Clara tak menjawab, dia lebih memilih untuk melepaskan pelukannya dan berjalan mengelilingi taman yang sudah sepi pengunjung. Mungkin bisa merilekskan diri. Itu lah batinnya.
×××
"Lun." Rain memanggil.
"I--iya, Pak."
"Saya minta maaf." Rain menggenggam tangan Luna, sekretarisnya. "Saya minta maaf karena terlalu ceroboh berbicara hal sensitif tadi di depan publik."
"Bapak gak perlu minta maaf, ini juga salah saya, saya yang seharusnya minta maaf ke Bapak, dan, saya juga mau ...," Luna menatap iris mata Rain dengan tatapan menyesal. "Saya mau resign, Pak, saya terlalu banyak ngebebanin Bapak dan Rey," sambung Luna.
Rain menautkan alisnya, menatap bingung ke arah Luna yang kini deras air mata. "Kamu mau resign?

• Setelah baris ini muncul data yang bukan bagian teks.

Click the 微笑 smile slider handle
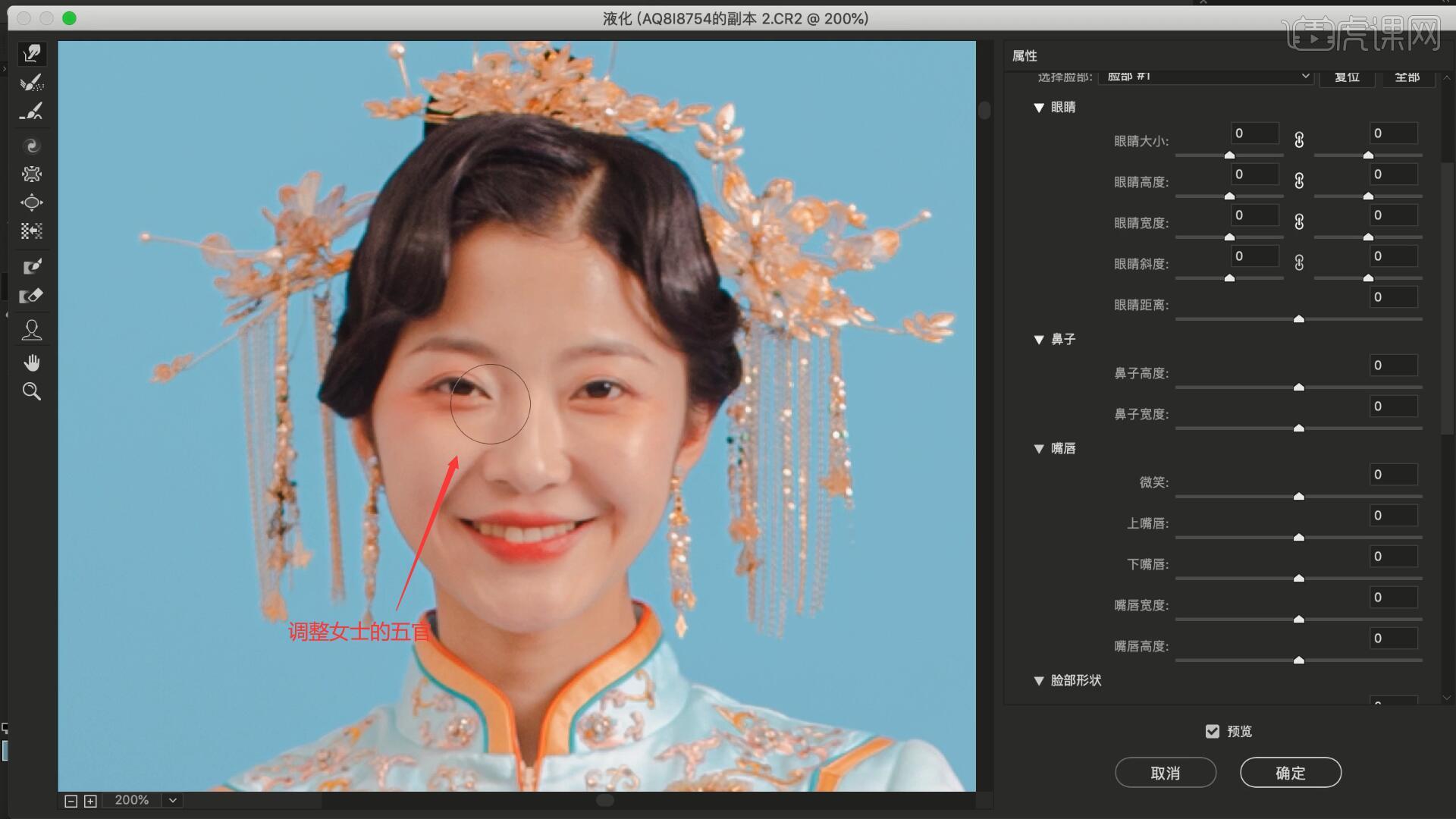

Terus kamu mau kerja di mana lagi, Lun, sedangkan kondisi tubuh kamu lagi berbadan dua--"
"Saya bisa cari calon suami untuk saya dan anak saya nanti, Pak." Luna berbicara seakan-akan paling menderita, perempuan itu seakan-akan pula mengharapkan hal yang lebih.
Rain semakin dibuat bingung dengan ucapan sekretarisnya. "Cari calon suami?"

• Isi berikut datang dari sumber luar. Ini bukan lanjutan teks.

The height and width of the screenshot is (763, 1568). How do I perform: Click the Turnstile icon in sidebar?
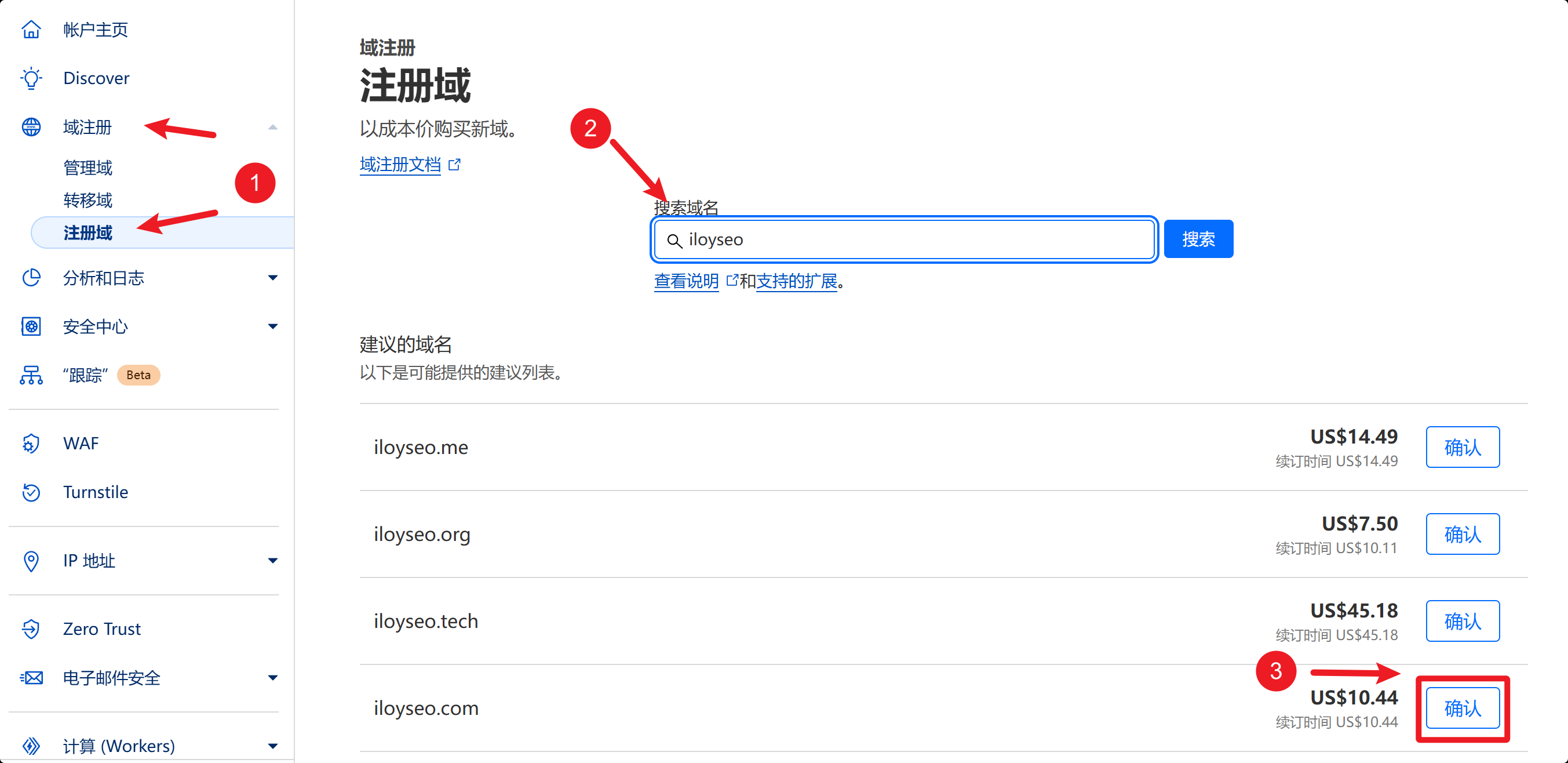pos(31,492)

Luna mengangguk lemah. Sesekali dia menatap ke arah Bosnya yang kini telah angkat bicara.
"Kamu gak tau siapa Ayah dari bayi yang kamu kandung sekarang ini, Lun?"

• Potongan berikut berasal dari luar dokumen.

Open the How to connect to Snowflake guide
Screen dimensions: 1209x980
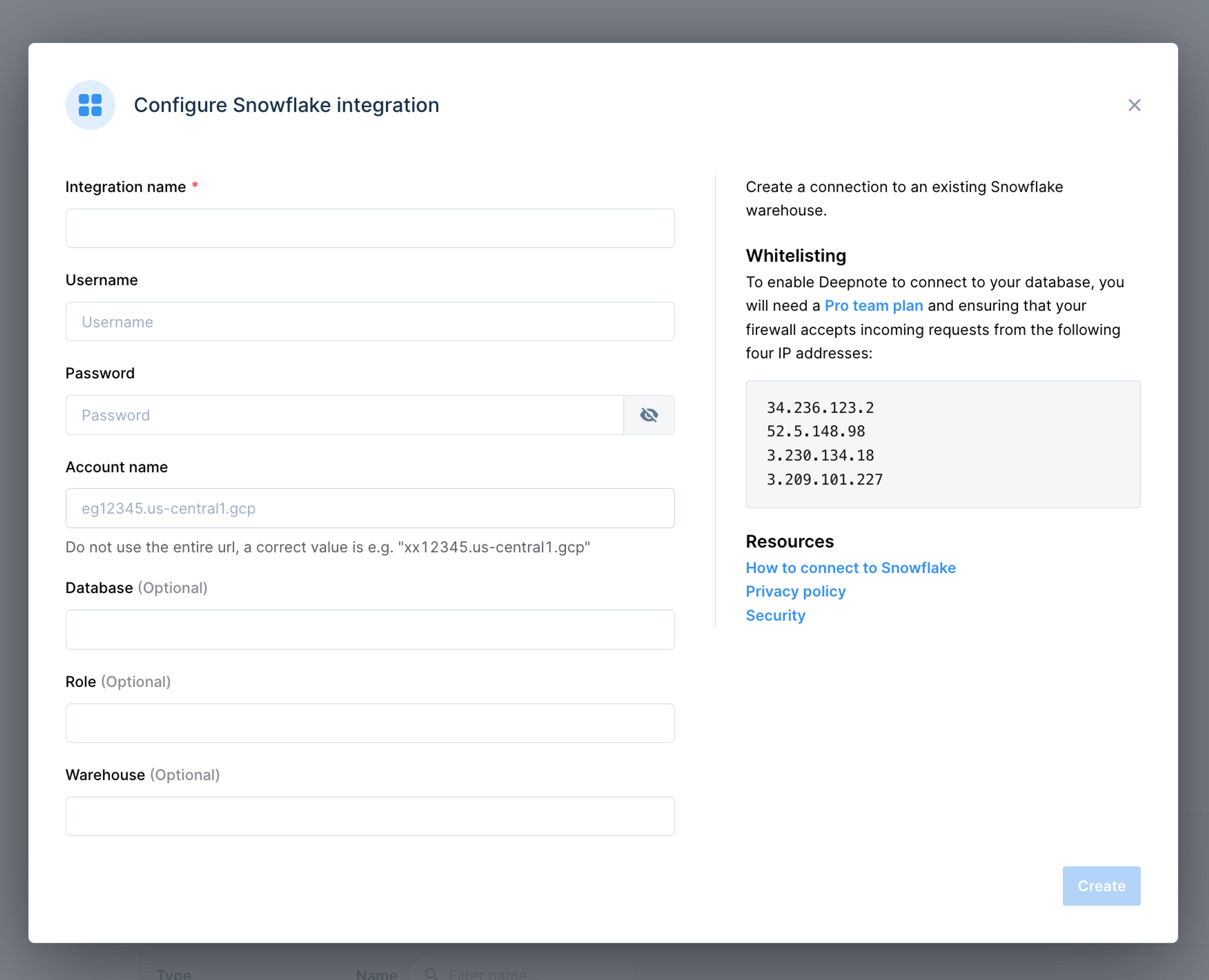coord(851,568)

Luna menggeleng, air matanya terus saja mengalir, menyengajakan matanya sembab dan tidak enak dipandang. Mereka masih berada di taman, tak jauh dari tempat Bima dan Clara yang sedang bercakap tak tahu arah. Saat ini pun suasana sekitar terbilang cukup sepi karena hari sudah semakin sore, bahkan senja pun mulai terlihat dengan malu-malu.
"b******k!" Rain mengumpat pelan, Luna hanya diam dan penuh harap. "Kamu gak tau ciri-ciri Pria b******k itu kaya gimana?!"
Luna menjawab dengan gelengan, perempuan itu terus saja menunduk, lagi-lagi menyengajakan air matanya mengalir deras. Tidak ada yang bisa melihat Clara tengah menguping di balik semak-semak sekali pun, kecuali Luna sendiri, karena matanya memicing ke sana.
"Saya ...," Rain menangkup wajah Luna. "Saya yang akan bertanggungjawab, saya yang akan menjadi suami kamu juga Lun, apa kamu tidak keberatan?" Sambungnya dengan sedikit nada keraguan, Rain tidak tega melihat nasib perempuan yang tengah hamil di hadapannya.
Kalimat ragu yang keluar dari bibir lembab milik Rain, sangat terasa jauh lebih tegas di telinga Clara yang tengah mendengarkan perbicangan mereka dalam diam. Clara ... kecewa dengan keputusan Rain yang menurutnya hanya sebuah tanggungjawab atas dasar rasa kasihan.